For example, at a mid-80s Usenix conference, many AT&T staff had buttons which read "System V: Consider it Standard" and a number of major vendors were promoting products based on System V. On the other hand, System V did not yet have TCP/IP networking built in and BSD 4.2 did; vendors of engineering workstations were nearly all using BSD and posters that said "4.2 > V" were available.
X/Open caught AT&T's attention. To increase the uniformity of Unix, AT&T and leading BSD Unix vendor Sun Microsystems started work in 1987 on a unified system. (The feasibility of this had been demonstrated a few years earlier by the US Army Ballistic Research Laboratory's System V environment for BSD Unix.) This was eventually released as System V Release 4 (SVR4).
While this decision was applauded by customers and the trade press, certain other Unix licensees feared Sun would be unduly advantaged. They formed the Open Software Foundation (OSF) in 1988. The same year, AT&T and another group of licensees responded by forming UNIX International (UI). Technical issues soon took a back seat to vicious and public commercial competition between the two "open" versions of Unix, with X/Open holding the middle ground.

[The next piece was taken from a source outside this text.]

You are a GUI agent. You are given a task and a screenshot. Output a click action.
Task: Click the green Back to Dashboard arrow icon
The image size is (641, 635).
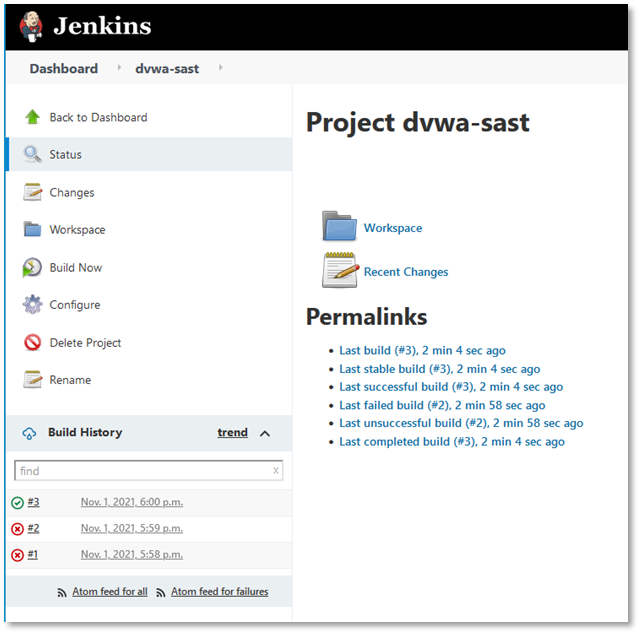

A 1990 study of various Unix versions' reliability found that on each version, between a quarter and a third of operating system utilities could be made to crash by fuzzing; the researchers attributed this, in part, to the "race for features, power, and performance" resulting from BSD–System V rivalry, which left developers little time to worry about reliability.
In March 1993 the major participants in UI and OSF formed the Common Open Software Environment (COSE) alliance, effectively marking the end of the most significant era of the Unix wars. In June, AT&T sold its UNIX assets to Novell, and in October Novell transferred the Unix brand to X/Open.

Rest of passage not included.